Actually, it makes sense in context to most native English speakers. "To reply
in kind," is an oft used idiom. In this phrase "kind" is a synonym for type.
It is to say, "to reply in the same way." (Usually in a way which is not kind
in the kindness sense.)

<http://dictionary.reference.com/browse/retort>

I would agree, however, that one, "has no obligation to react to idiotic
comments in kind." I hope I've succeeded.

------
kamaal
Its difficult to understand the attitude of people blatantly supporting hubris
and arrogance in this thread.

There is a very big difference between telling 'This is where you are wrong,
you may need to do x and y to correct it' and 'Your work is stupid, and you
are stupid to have worked on it'. Sure you might have achieved something in
life, _what makes you believe somebody else can't?_ Using your fame to make
others look like idiots just to prove your point is never good behavior, no
matter who you are.
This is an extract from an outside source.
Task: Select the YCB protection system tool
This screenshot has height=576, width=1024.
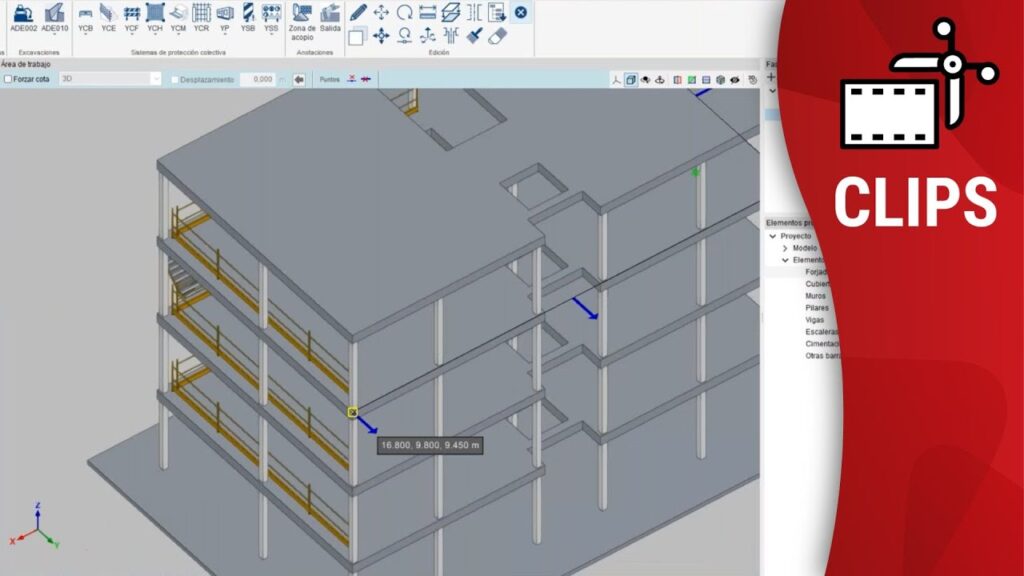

Your fame is no free pass to ridicule, belittle and abuse
other. Whoever you might be.

Another thing you must never do is humiliate and ridicule other just because
he looks weak at the moment. Never ever ever underestimate any one. That guy
can work his way out of the problem and may be even beat you, while you day
dream how weak he is.

Also when you work hard, win and become famous you must be content and be
happy that your efforts were well rewarded, instead of assuming that somehow
you are special and have godly powers. And nobody can ever reach your level of
fame and success. This is hubris.

------
vasco
Insults drive people who can't handle them away. By experience, those people
will worry about meaningless things and make a fuss about nothing. Insults are
a filter, just deal with it. If you don't like someone because they talk
harshly just don't deal with them, you're free to do as you please.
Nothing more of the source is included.